– Suresh Subrahmanyan is a Bengaluru-based former advertising professional
No one hails a taxi anymore. Shades of coming out of a cinema or concert hall, standing on the edge of a pavement and waving your hand frantically yelling ‘Taxi’ as another one whizzes past without bothering to stop. Those days are gone. What you see in most cities is people milling around street corners, glued to their mobile phones, trying to call up one of a myriad number of cab hire services. When the vehicle does arrive somewhere close, you and a dozen others rush to peer at the number plate to see if it is the cab you had booked. It can get quite frantic.
Nevertheless, once you are safely and comfortably ensconced in the back seat, you can begin to strike up a conversation with the driver. As a rule, most drivers are not averse to a spot of chit-chat, particularly if the drive promises to be long with plenty of traffic jams along the way. Some drivers can be painfully garrulous. There are some drivers who are reticent and prefer to keep their own counsel. Which is fine so long as they are well-versed in the local topography, and possess more than a rudimentary idea of where the short cuts are.
Then comes the interesting challenge of which language to employ while conversing with the driver. In Delhi, Chennai or Calcutta, you can be reasonably sure that Hindi, Tamil and Bengali respectively will be the preferred tongue of choice though most of them can speak at least one other language. In Bengaluru, a linguistic melting pot where people from all over the country converge looking for employment, the name of the driver alone does not definitively signify his mother tongue.
A cheerful driver enlivens the drive and keeps you in good spirits. While such a one is unfailingly polite, he will not fight shy of letting his window down and discharging a volley of colourful oaths if a neighbouring car attempted to cut across dangerously in front of him. Having got the invective in the chosen vernacular off his chest, he will roll up his window and profusely apologise for his intemperate language, particularly if there are ladies present in the car. ‘Sorry Sir, Madam, but that fellow was breaking traffic rules and might have caused an accident. This is the only language these fellows understand.’
Allow me to get a quick word in on car horns. Most drivers have one palm semi-permanently placed on the horn. The resultant din is calculated to break all sound barrier laws, which in any case are observed strictly in the breach. What do our drivers hope to achieve by blaring away at a large family of bovine creatures blocking the road? This is Bharat. Learn to live with it.

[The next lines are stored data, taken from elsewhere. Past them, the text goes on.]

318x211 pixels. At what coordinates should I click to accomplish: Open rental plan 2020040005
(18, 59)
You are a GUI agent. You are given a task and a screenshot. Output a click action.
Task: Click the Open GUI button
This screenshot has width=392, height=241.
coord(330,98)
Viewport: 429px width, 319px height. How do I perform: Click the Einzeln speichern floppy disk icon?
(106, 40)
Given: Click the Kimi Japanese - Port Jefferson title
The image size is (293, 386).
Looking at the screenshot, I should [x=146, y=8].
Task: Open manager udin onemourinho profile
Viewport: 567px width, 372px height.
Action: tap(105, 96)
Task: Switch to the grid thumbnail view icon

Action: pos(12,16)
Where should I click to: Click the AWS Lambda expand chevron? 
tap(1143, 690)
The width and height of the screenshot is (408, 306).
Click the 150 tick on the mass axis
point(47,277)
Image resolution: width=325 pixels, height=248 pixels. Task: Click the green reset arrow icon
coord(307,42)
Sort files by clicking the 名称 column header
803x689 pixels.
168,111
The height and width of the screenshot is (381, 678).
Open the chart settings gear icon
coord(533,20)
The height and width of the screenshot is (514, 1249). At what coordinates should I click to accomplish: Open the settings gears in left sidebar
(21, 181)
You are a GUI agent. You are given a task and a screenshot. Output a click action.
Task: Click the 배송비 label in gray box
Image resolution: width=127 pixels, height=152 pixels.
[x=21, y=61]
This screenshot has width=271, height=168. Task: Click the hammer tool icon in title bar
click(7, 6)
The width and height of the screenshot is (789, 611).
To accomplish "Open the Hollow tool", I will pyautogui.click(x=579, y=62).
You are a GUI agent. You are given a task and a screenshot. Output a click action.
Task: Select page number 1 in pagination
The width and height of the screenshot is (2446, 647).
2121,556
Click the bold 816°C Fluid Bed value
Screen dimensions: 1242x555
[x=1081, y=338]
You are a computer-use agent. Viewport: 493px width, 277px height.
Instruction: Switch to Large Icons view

Once, I got talking cricket with one of my drivers. ‘Tell me Raju, you must be a T20 fan. I am sure you have no time for Test matches.’ Bashir (or Joseph) surprised me with his prompt response. ‘Sir, this T20 is masala cricket, just hitting every ball for six or four. No skill involved. I pity the bowlers who get to bowl only four overs and get slammed all over the park. Give me Test cricket any day. Five days of thinking, strategizing, two innings and the winner would have truly deserved it.’ I am, of course, translating and paraphrasing Venkat’s (or Karim’s) views loosely, but his mature and sophisticated take on the game took me by surprise.
If it is election time, who better than the taxi driver to give us his seat-of-the-pants prediction on the likely results. With his uncanny pulse on current affairs, his predictions are usually right on the money! I will take his word against any jumped-up television psephologist.
Often you call for the same driver multiple times because by now the driver is almost a friend, and you encourage this association, unaware of a looming threat. Finally, it happens. He touches you for a not insubstantial loan. His father is going in for a bypass surgery. Tears well up in his eyes. He has managed to mop up most of the money but is short of 25k. By now you are choking up as well for your dear taxi driver friend and proceed to cough up the dough. He thanks you and promises the loan will be repaid with interest inside three months. You wave your hand grandly and waive the interest. You feel good about yourself for having done a noble deed. Expectedly, no sign of the blighter thereafter. Does not respond to your calls, probably changed his sim card. Bye, bye, 25K.
Shakespeare, through his character Polonius in Hamlet, has this to say about treating friends: “Those friends thou hast, and their adoption tried / Grapple them to thy soul with hoops of steel.” If Shakespeare had been aware of them during his time, he would have made an exception and drawn the line at taxi drivers. Not all taxi drivers are devious, I grant you, but some of them are. If you are not on your guard, they can take you for a ride.